== Segment start ==

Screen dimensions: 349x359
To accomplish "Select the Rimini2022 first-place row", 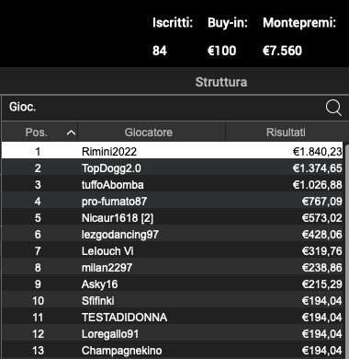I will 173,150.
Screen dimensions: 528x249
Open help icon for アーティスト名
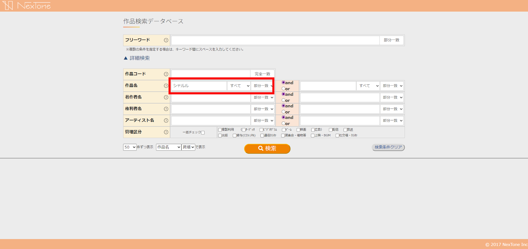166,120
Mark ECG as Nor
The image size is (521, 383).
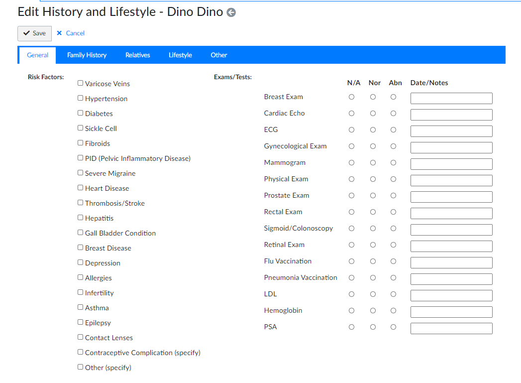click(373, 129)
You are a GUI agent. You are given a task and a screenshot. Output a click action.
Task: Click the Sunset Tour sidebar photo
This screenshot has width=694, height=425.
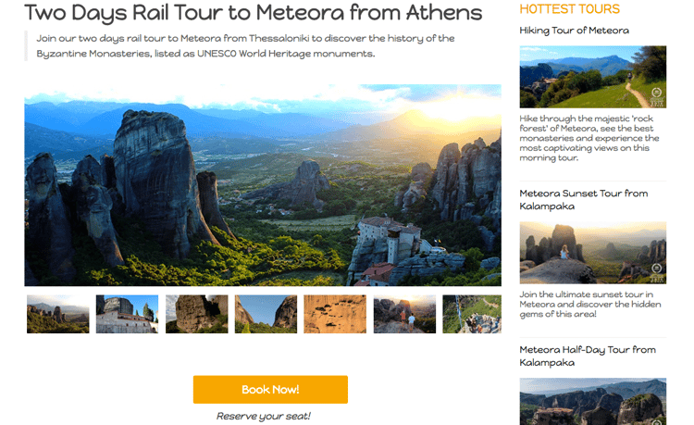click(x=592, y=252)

== Segment end ==
== Segment start ==

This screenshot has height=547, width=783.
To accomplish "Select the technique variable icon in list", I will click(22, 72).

== Segment end ==
== Segment start ==

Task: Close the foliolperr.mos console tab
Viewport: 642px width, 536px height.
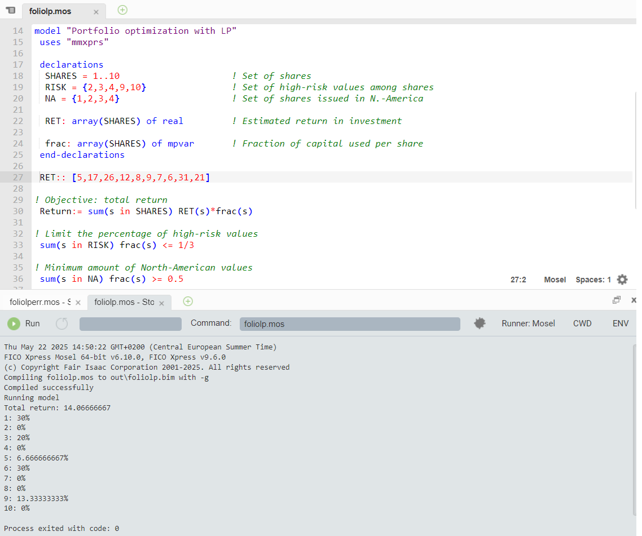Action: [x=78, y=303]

== Segment end ==

Every line of the listing that includes "dimensions" must be shown.

Screen dimensions: 349x359
Screen dimensions: 528x249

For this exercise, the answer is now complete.